EPILOG

11.1K 541 49
                                    

  Dwa dni później odbył się proces Swan i Jaspera, na którym nie pozwolili mi się pojawić, ze względu na wszystkie "zeznania" jakie wyciągnął ze mnie Morris, gdy siedział w mojej głowie. Seth jeszcze nie wrócił ze spotkania z Kosiarzami, na które został zaproszony wczorajszego wieczora. Z kolei ja siedzę z Ava'ą i Aną w salonie na piętrze Alfy. Nie wychodzę zbyt często na dwór, co jest tylko powodem mojego rozdrażnienia, ale nie zwracam na to uwagi, najważniejsze jest to, ze oni już mi nie zagrażają.

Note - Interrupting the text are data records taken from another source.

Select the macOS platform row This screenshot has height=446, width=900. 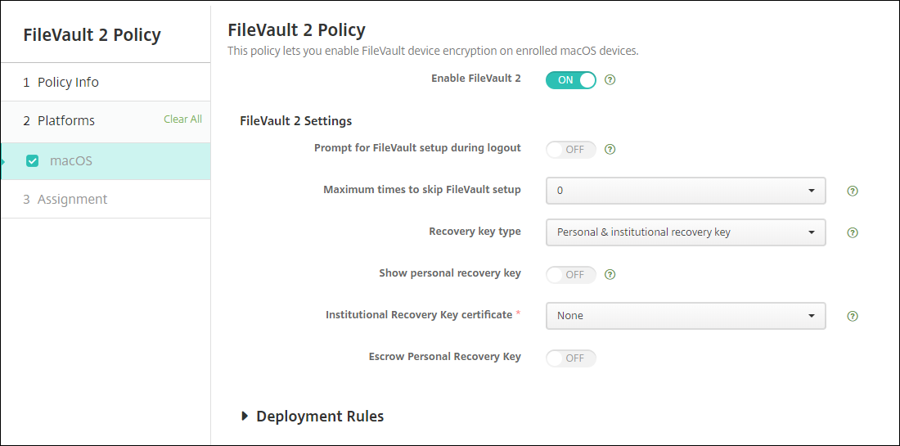click(106, 161)
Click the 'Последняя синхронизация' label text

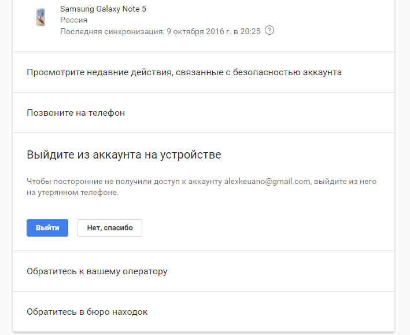point(112,31)
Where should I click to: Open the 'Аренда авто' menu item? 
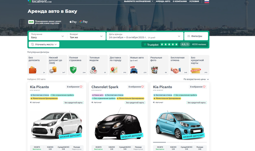point(163,1)
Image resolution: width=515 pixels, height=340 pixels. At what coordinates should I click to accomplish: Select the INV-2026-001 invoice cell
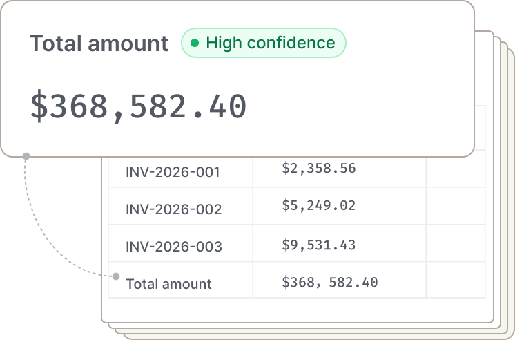[173, 171]
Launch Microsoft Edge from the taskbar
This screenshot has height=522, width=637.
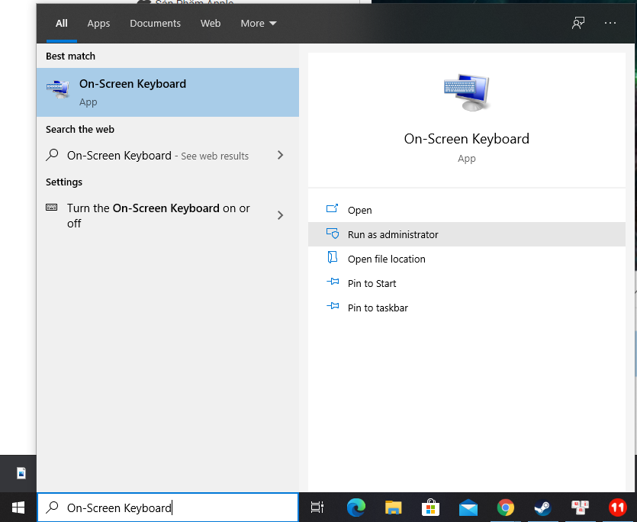355,508

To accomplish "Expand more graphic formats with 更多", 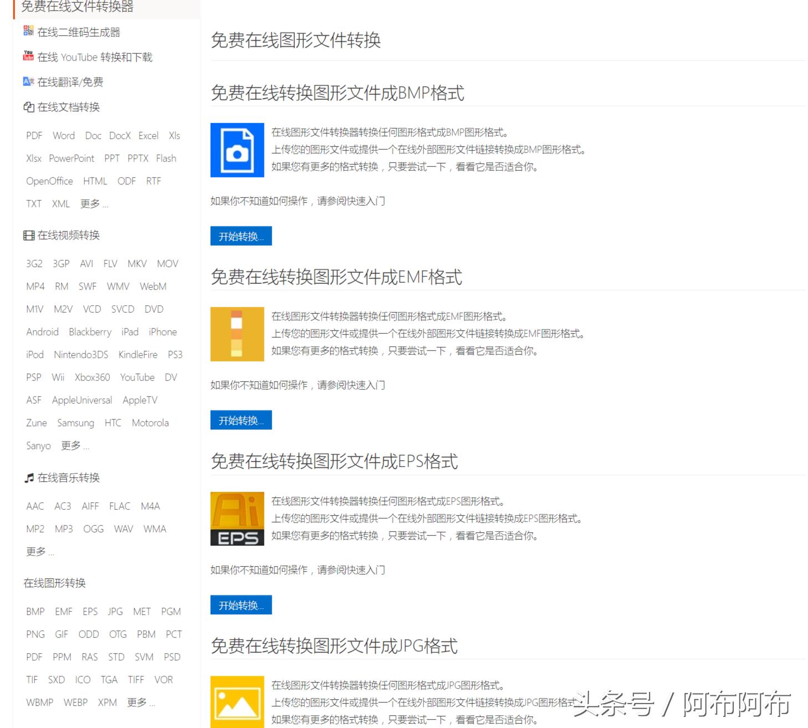I will pyautogui.click(x=140, y=702).
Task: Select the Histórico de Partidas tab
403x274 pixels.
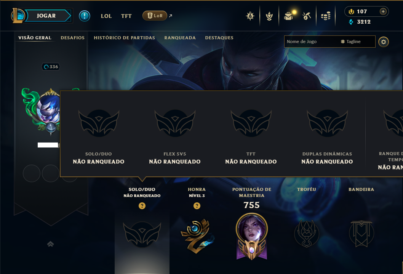Action: click(125, 38)

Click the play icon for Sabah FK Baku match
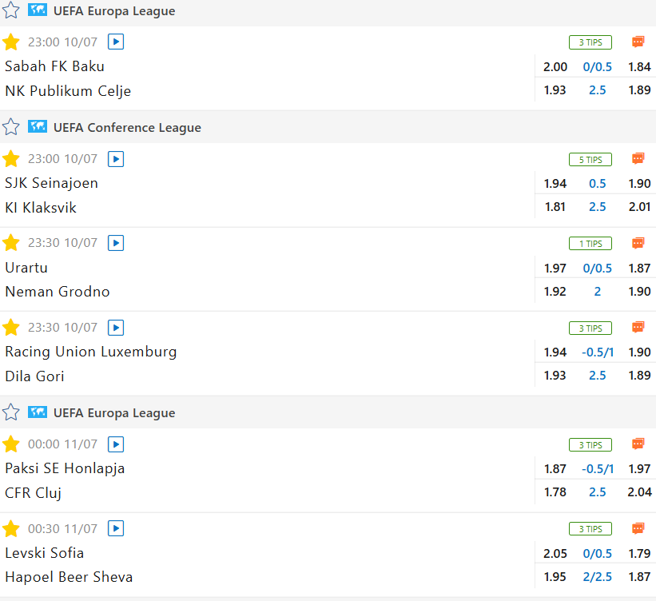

  Poprawiam się na siedzeniu.

  - Możesz się tak nie wiercić? - pyta mnie w końcu Ava.

  - Możesz w końcu pozwolić mi wyjść na dwór? - odcinam się jej, ostatnio nie jest między nami dobrze, odkąd to dziewczyna chce znaleźć sposób na odcięcie więzi.

  Ona tylko mruży swoje niebieskie oczy i odpowiada:

  - Nie musiałabym cię pilnować, jakbyś nie miała za mate tego człowieka. - na to Ana parska z oburzeniem.

  - Jak możesz tak mówić!? - burzy się kobieta, w końcu jest w ciąży i spodziewają się z Rolandem dziecka. - Mate to dar, nie ważne jak do dupy potrafi być na początku, to później przybiera lepsze kolory!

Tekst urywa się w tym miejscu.